• **Directions**:
Write out all the rows below again, replacing every "screenshot" with "screen capture" and changing nothing else. Leave the pictures out.

• **Records for the exercise**:
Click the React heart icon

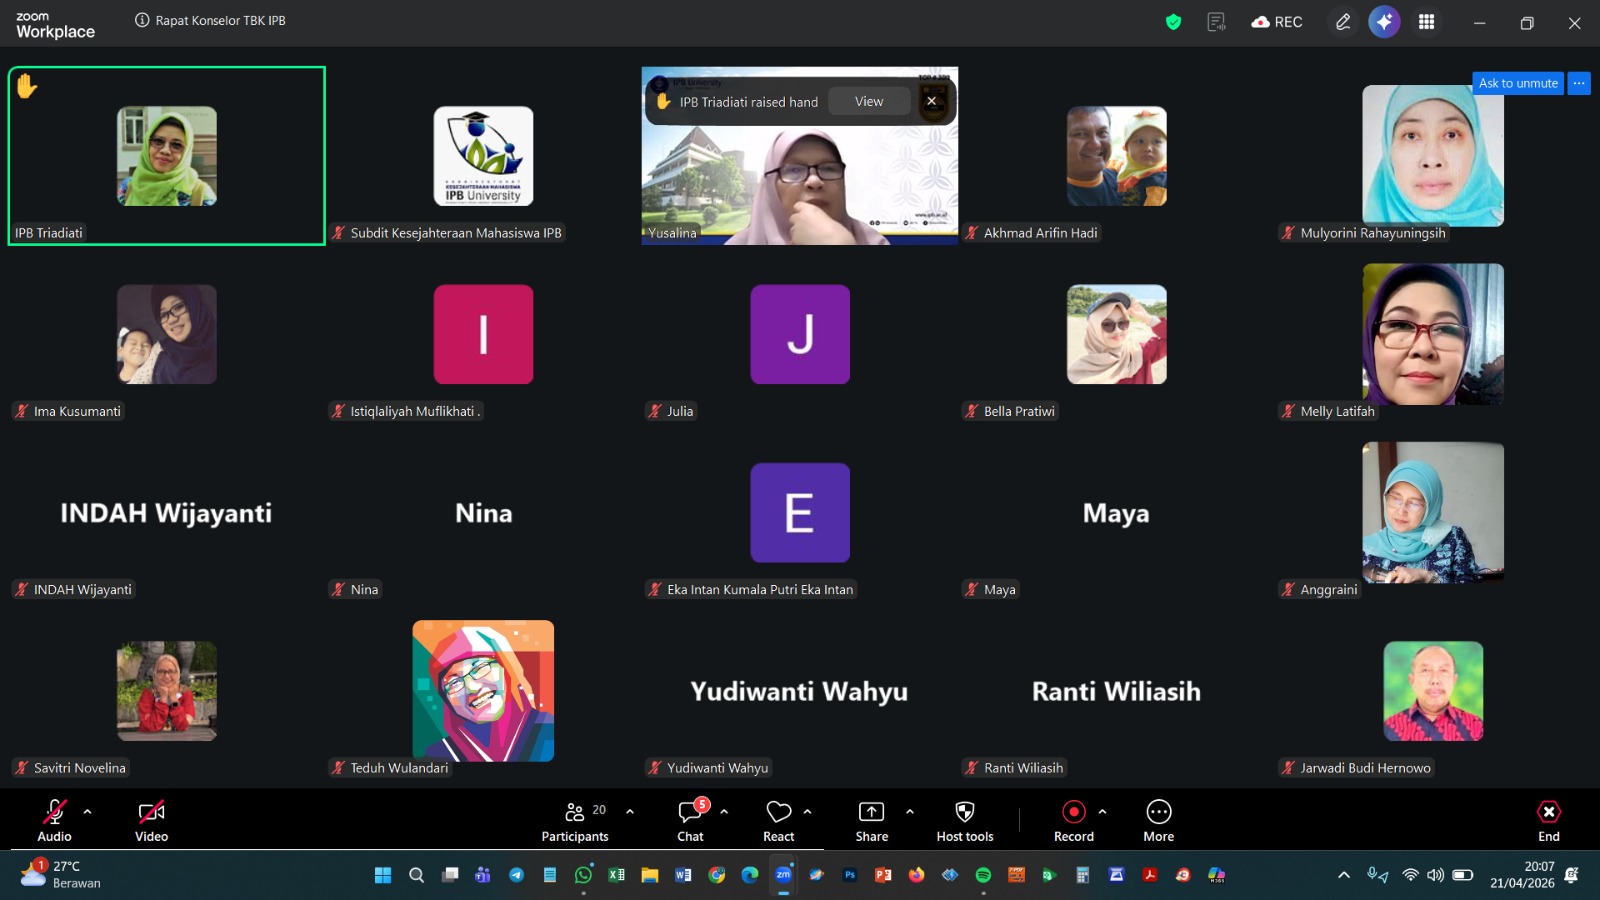point(779,820)
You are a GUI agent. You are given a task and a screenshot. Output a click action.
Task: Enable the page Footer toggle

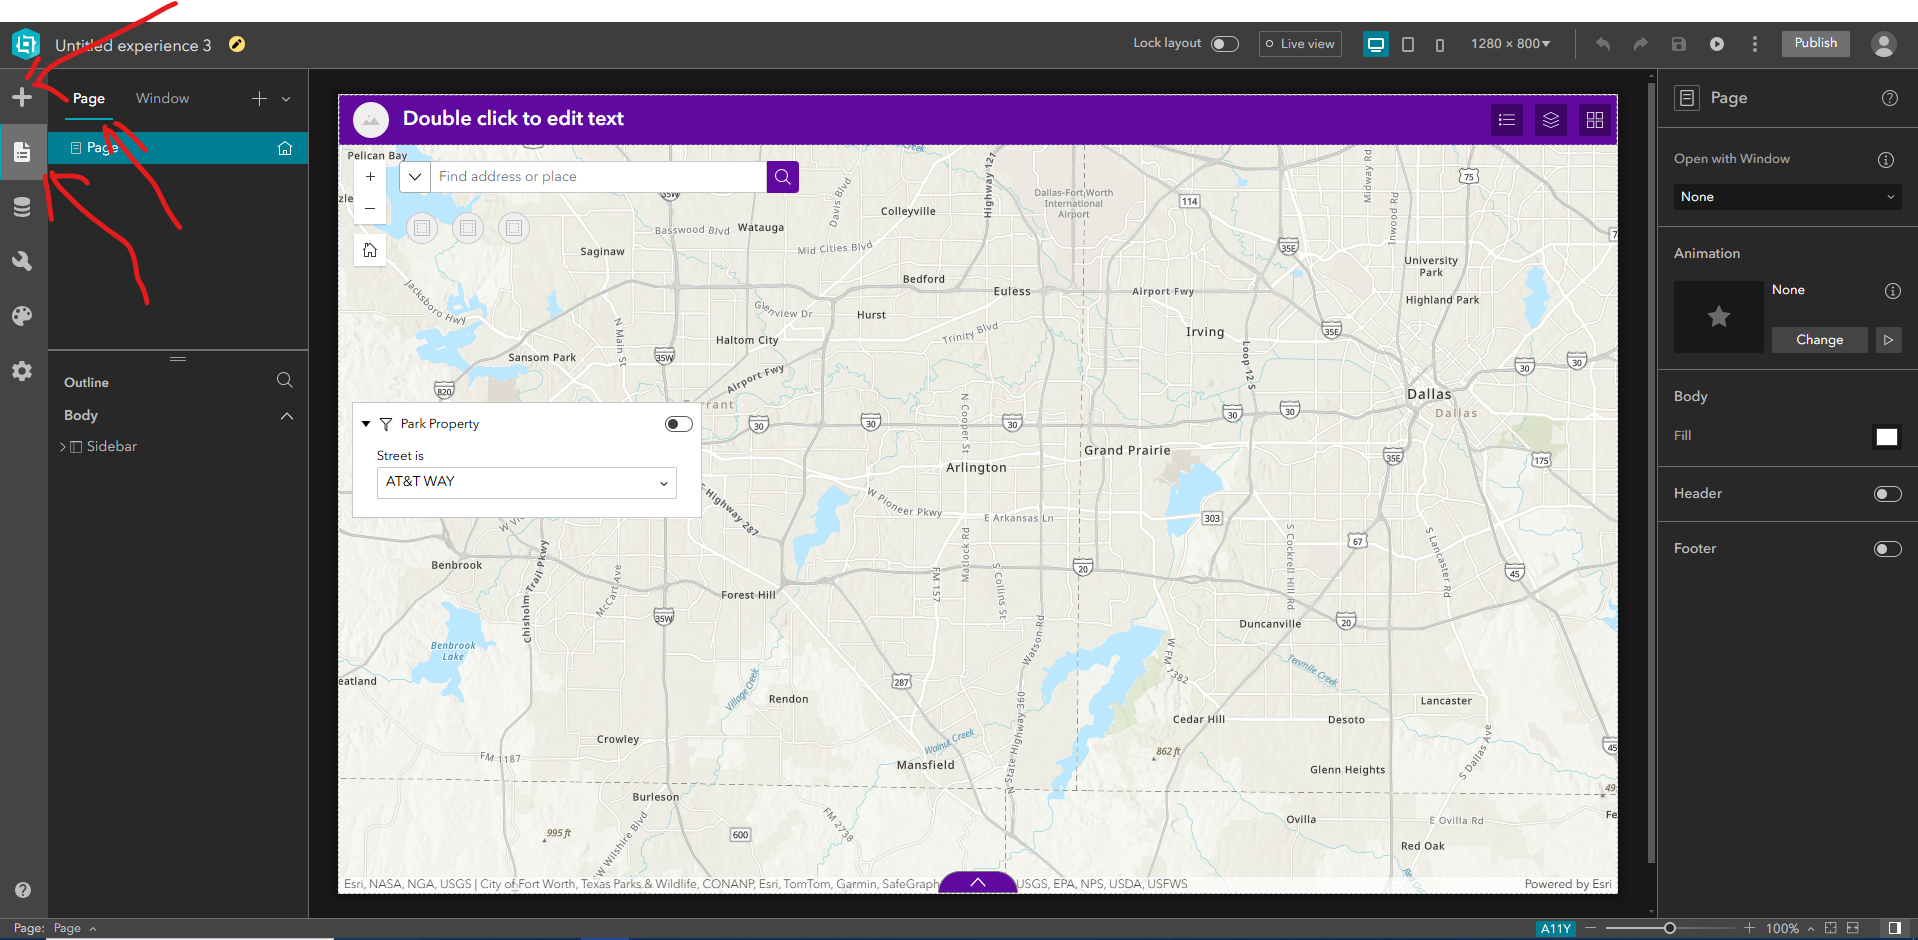[x=1887, y=549]
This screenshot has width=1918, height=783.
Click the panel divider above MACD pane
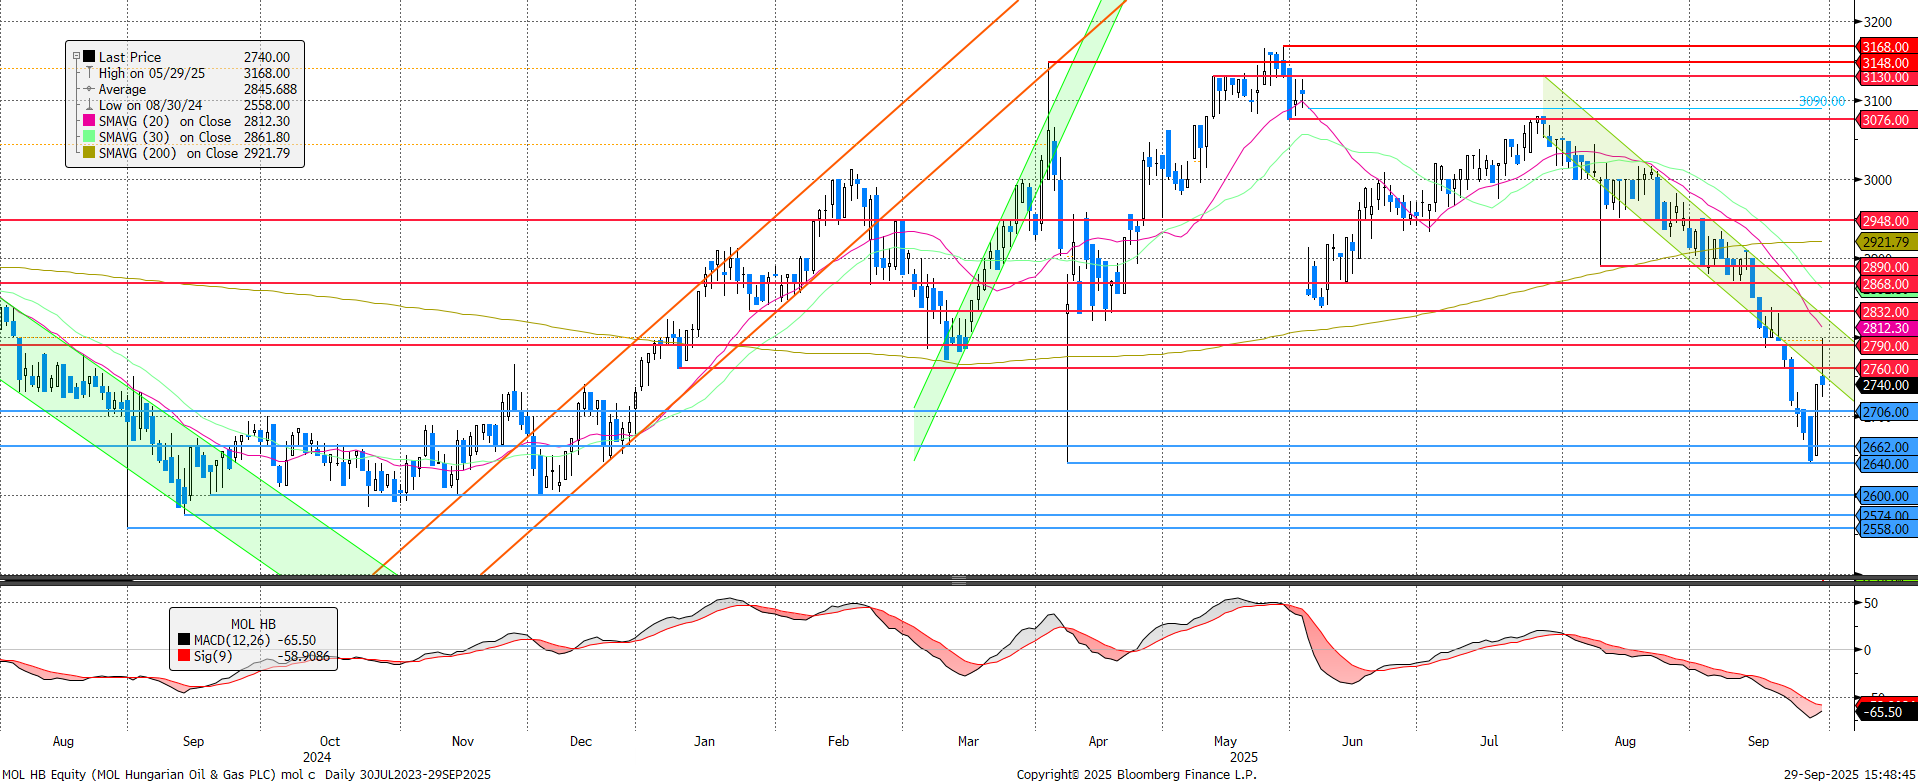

• **The output**:
Click the React heart icon

point(779,820)
You are a GUI agent. You are given a task and a screen capture. Output a click action.
Task: Enable the page Footer toggle

[x=1887, y=549]
This screen capture has width=1918, height=783.
Click the panel divider above MACD pane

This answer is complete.